My art combined photographs on canvas with drawings, oil paint and text. I'd had small shows in six major cities around the world, as I bounced about traveling, but never real, lasting success. My Artist Statement said I combined different mediums to "explore connections between nature, people and emotion—looking for meaning in synthesis." Right then My Life Statement would have branded me jumbled and disconnected.

"What if I'm losing it?" I asked the sun and the birds and the one million residents of Tegucigalpa.

And then my phone rang.

"No, Isabel, it would be like roller-skating over her grave."

I glanced down at my pink roller skates and regretted the comparison. But no way were we resurrecting the vacation club.

"Samantha, I need you. I already told my work I'm taking the time off. You have over a week till the residency. I looked at flights—"

"No. I'm here anytime you need to talk to me. But I need to be alone."

There was a silence, a distinctly disapproving pause.

"Sam, what're you doing? Huh? You just disappeared on us. Paris? Honduras? And now you told a man you would marry him—a man none of us have even met? I'm coming."

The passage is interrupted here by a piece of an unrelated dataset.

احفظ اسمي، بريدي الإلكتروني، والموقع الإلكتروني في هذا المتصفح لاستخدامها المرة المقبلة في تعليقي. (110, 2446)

I dug my nails into my palm. "I don't want you to come. I know that makes me a jerk. But I need to think. And I can't just sit around and laugh and drink and make everything into a vacation. Not anymore."

"It's not like that. You need us—"

"I'm sorry. I have to call you back."

I hung up my iPhone and sent it sailing across the gritty floor. Slumping down against the wall, my body slid in tandem with the tears.

I was losing it. And I didn't have to ask one million Hon-durans to know it.

Could Isabel really not get how abominable it would be to vacation without Mina? It wasn't the first time we'd broached the subject. After the funeral, when I was packing for France, I assumed it a nonissue, but both Kendra and Isabel mused about a summer trip in her memory, reminiscing how Mina always loved Paris. How could they not see it as a betrayal? Why didn't they understand that without Mina, everything was irrevocably different?

But I knew why.

I ran my fingers along my scalp and looked out at the night sky over my latest hometown. The stars were mostly obscured—by smog, by lights, by all the aggregate effects of human inhabitance—just like that night in Paris, the summer before we left for college.

Isabel's mother, Jesse, found a great apartment for rent in the bohemian neighborhood of Montmartre, and we arrived in July to a charming albeit sweltering abode bearing fuzzy wallpaper.

We had a longstanding tradition for the first night, what we playfully called The Opening Ceremony. We cooked a meal together and christened our new temporary home with a night of dancing, storytelling and laughter. It was supposed to remind us that the traveling was important but the company was what really mattered.